Russian invaders install terror methods of censorship in occupied Zaporizhzhia oblast

01.11.2022   
Halya Coynash

Zaporizhzhia oblast Russian checkpoint Photo mig.com.ua

Zaporizhzhia oblast Russian checkpoint Photo mig.com.ua

So much for Moscow’s claims that there was virtually 100% support for ‘joining Russia’ in occupied parts of the Zaporizhzhia and Kherson oblasts. Less than a month after a fake ‘referendum’ fabricated pro-Russian unanimity, the invaders have announced that they will be checking people’s telephones in search of subscriptions to Ukrainian Telegram channels and other social media.  They cite Russian leader Vladimir Putin’s decree on martial law as justification for such purportedly unnecessary censorship.

Volodymyr Rogov, a collaborator installed by the Russians in its occupation ‘administration’, reported the new censorship measures on 27 October.  He, of course, claims that the so-called ‘enforcement officials’ will be checking for “subscriptions to propaganda resources of the terrorist Kyiv regime”.  In the case of such subscriptions, the person will first receive a ‘warning’.  “Later, the offenders will be fined. For persistent violation of the requirements of the law on the activities of foreign agents, criminal liability is envisaged.”   Rogov then reminds his readers about a telegram bot specially created by the invaders to encourage people to denounce others.  This is one of many aspects of the Soviet regime that Putin has resurrected in Russia and is now trying to instil in areas of Ukraine temporarily under Russian occupation.

Zaporizhzhia nuclear power plant - armed Russian outside it Photo posted by Novyny.live

Zaporizhzhia nuclear power plant - armed Russian outside it Photo posted by Novyny.live

It is only the scale and the open use of such censorship terror against the population at large that are new.  The Russians have examined telephones and abducted or ‘arrested’ people for Ukrainian flags, songs, or pro-Ukrainian sentiments since Russia first invaded Crimea and Donbas in 2014.  After Russia’s full-scale invasion this year, Russian soldiers and FSB began using such checks as part of their so-called ‘filtration methods’ in all areas under their control.  People have disappeared after soldiers found pro-Ukrainian videos or similar on their phones, and in many cases, it remains unclear what happened to them.  The Russians even abducted one child, 16-year-old Vlad Buriak.  Although they probably held him prisoner for three months because of his father, the Head of a Zaporizhzhia District Administration, he was initially seized because of a video about Russians surrendering found on his phone.

Earlier, the Russians staged several forced ‘expulsions’ of Ukrainians from their homes and from occupied parts of the Zaporizhzhia oblast for no more than a T-shirt with the Ukrainian flag or open expressions of opposition to Russian occupation. In early October, Ivan Fedorov, Mayor of Melitopol, reported that the invaders were carrying out such ‘deportations’ on a daily basis.  One woman, he said, had first been held prisoner and beaten for a month because she didn’t know the Russian language, and was then deported.
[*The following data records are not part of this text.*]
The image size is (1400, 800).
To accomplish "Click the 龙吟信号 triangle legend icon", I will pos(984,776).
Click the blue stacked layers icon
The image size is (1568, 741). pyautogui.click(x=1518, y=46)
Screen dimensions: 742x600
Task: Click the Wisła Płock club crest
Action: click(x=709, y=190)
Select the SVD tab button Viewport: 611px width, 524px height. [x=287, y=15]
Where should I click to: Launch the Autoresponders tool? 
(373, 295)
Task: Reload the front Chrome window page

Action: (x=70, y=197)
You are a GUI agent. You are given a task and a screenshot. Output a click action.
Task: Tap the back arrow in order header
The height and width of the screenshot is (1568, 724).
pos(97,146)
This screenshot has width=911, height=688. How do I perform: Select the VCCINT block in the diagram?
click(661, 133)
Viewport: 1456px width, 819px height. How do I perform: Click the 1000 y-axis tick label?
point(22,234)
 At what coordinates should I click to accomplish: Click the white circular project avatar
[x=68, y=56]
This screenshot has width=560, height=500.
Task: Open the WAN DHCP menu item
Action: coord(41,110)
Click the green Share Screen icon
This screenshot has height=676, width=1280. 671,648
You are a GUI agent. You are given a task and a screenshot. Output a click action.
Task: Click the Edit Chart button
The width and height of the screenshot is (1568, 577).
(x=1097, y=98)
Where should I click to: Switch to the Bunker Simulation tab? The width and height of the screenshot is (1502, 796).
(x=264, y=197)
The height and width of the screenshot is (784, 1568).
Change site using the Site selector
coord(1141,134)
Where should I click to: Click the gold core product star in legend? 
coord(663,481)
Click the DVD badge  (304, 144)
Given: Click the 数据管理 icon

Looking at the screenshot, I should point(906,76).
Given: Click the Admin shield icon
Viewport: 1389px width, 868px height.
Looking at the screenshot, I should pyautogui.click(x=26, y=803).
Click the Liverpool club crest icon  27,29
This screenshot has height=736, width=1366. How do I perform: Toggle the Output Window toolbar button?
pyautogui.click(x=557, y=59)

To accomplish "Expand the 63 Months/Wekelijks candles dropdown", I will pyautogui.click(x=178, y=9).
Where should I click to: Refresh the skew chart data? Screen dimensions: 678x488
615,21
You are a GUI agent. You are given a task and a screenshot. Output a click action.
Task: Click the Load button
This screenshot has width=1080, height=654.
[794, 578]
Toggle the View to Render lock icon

In a separate interview on 7 October, Fedorov reported that two women had been deported. The first had been taken to the last checkpoint in Vasylivka and left there after the Russians found a plan for children studying online according to the Ukrainian curriculum on her telephone.  Another woman had been deported, and forced to walk to unoccupied Zaporizhzhia, after the Russians found a T-shirt with the Ukrainian flag.  The Russian occupiers have themselves boasted of such deportations.  Since they are also holding hundreds of Ukrainian civilians hostage, many for pro-Ukrainian views, it is possible that such ostentatious ‘expulsions’ were for propaganda purposes only, with abduction, imprisonment and torture the Russian norm.  

Russia is now claiming that the territory it invaded and is illegally occupying is ‘Russian’, with it increasingly difficult for any Ukrainians to leave for government-controlled Ukraine.  The open threats are doubtless aimed at terrorizing the population but that terror and the attempts to control what people hear and what they think are what Russian occupation means for any part of Ukraine.